So far, construction crews have completed approximately 30 miles of line and towers and constructed or improved 54 line miles of access roads along the McNary-John Day line. When completed in early 2012, the power line will allow BPA to provide firm transmission service for an additional 495 megawatts of wind energy in the Northwest.
BPA has identified up to $2 billion in major projects for which it will use Recovery Act funds and to date has spent $174.4 million on these projects, which will enhance transmission and hydro system infrastructure, create hundreds of new jobs, implement energy efficiency and construct fish hatcheries.
The projects identified for Recovery Act funding are being developed now or scheduled to be initiated or undergo environmental review in the next two years. The Act increased the amount of money BPA can borrow from the U.S. Treasury. BPA must repay the money to the U.S. Treasury with interest.
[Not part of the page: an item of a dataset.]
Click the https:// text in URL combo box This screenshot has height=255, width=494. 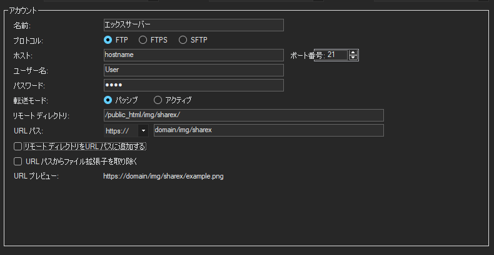(119, 130)
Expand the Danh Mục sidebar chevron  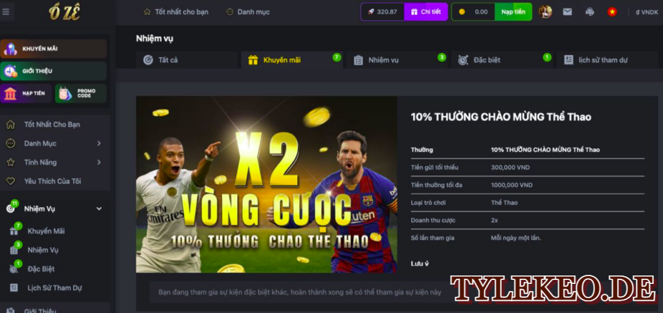point(99,144)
Transmission enhancements include four major reinforcement projects totaling approximately $1 billion, including the McNary-John Day line. Combined, these transmission line projects would add more than 220 miles of lines to the Northwest transmission grid. Three of these projects are currently undergoing extensive public and environmental processes. BPA will fund additional work totaling approximately $585 million of upgrades, additions and replacements to its existing transmission system.
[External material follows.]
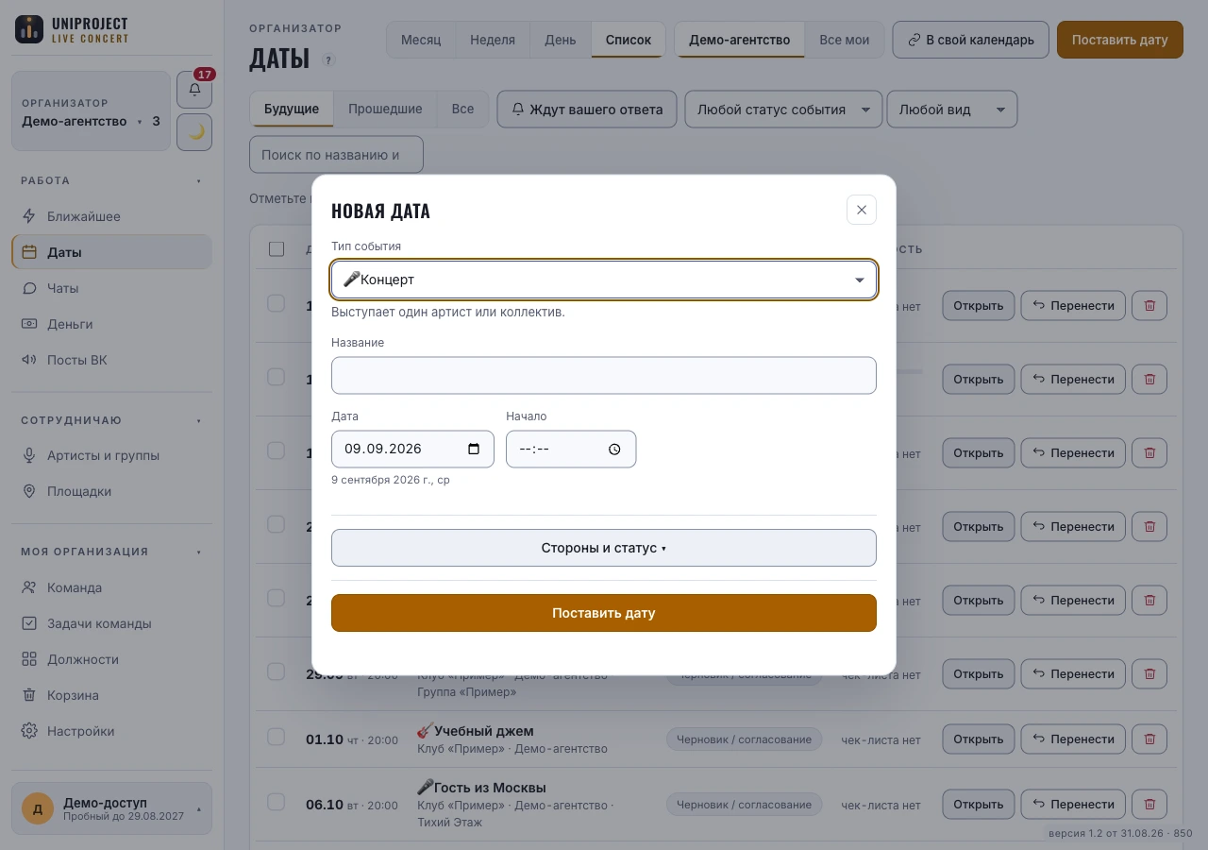This screenshot has width=1208, height=850.
Task: Open the Любой статус события dropdown
Action: point(783,109)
The proposed transmission enhancements also include BPA’s recently announced I-5 Corridor Reinforcement Project, which is currently undergoing environmental review. If built, that line would meet growing local and regional energy demands and help bolster BPA transmission system to accommodate energy deliveries, including wind power. If BPA builds all three lines under consideration, in addition to the McNary-John Day project, the lines would allow BPA to provide firm transmission service to about 3,881 megawatts of requests for new transmission service, including 3,138 MW of additional wind integration and green energy.
In addition, hydro system upgrades at five dams totaling $250 million will help sustain the backbone of the region’s renewable power supply, keep rates low by avoiding the need to develop other, more expensive resources, and reduce the need for fossil-fuel plants that emit greenhouse gasses.
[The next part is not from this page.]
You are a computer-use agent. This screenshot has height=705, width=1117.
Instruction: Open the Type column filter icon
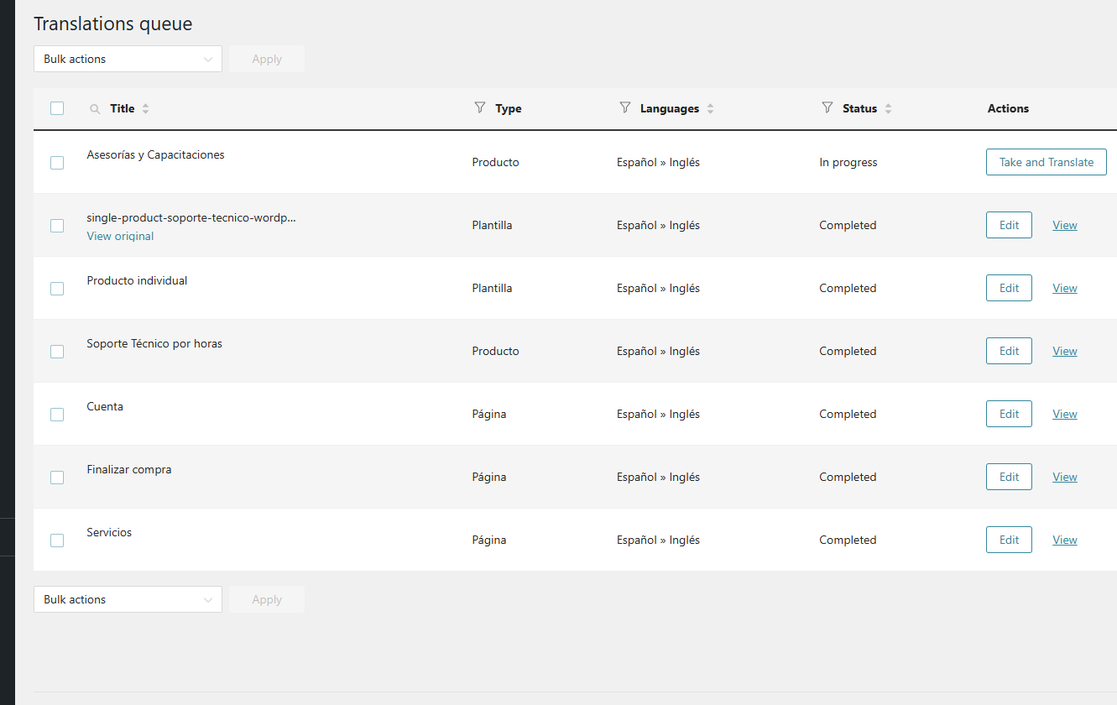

BPA will use the Recovery Act’s increased borrowing authority to fund approximately $40 million of initiatives through its energy efficiency capital program in partnership with the agency’s utility customers, which will save 18.2 average megawatts of electricity over two years. This will contribute to BPA’s other energy efficiency efforts to save a total of about 180 average megawatts in partnership with its utility customers over the next two years. This work will help BPA achieve the public power share of the aggressive energy efficiency targets contained in Northwest Power and Conservation Council’s 6th Power Plan.
Three Recovery Act-funded fish hatchery projects totaling approximately $50 million would increase the abundance and diversity of chinook salmon and steelhead in the Columbia Basin. These projects will undergo National Environmental Policy Act and Endangered Species Act review prior to proceeding. This effort will help restore and enhance fish populations and support communities with family wage jobs.
BPA is a not-for-profit federal electric utility that operates a high-voltage transmission grid comprising more than 15,000 miles of lines and associated substations in Washington, Oregon, Idaho and Montana. It also markets more than a third of the electricity consumed in the Pacific Northwest. The power is produced at 31 federal dams operated by the U.S. Army Corps of Engineers and Bureau of Reclamation and one nuclear plant in the Northwest and is sold to more than 140 Northwest utilities. BPA purchases power from seven wind projects and has more than 2,800 megawatts of wind interconnected to its transmission system.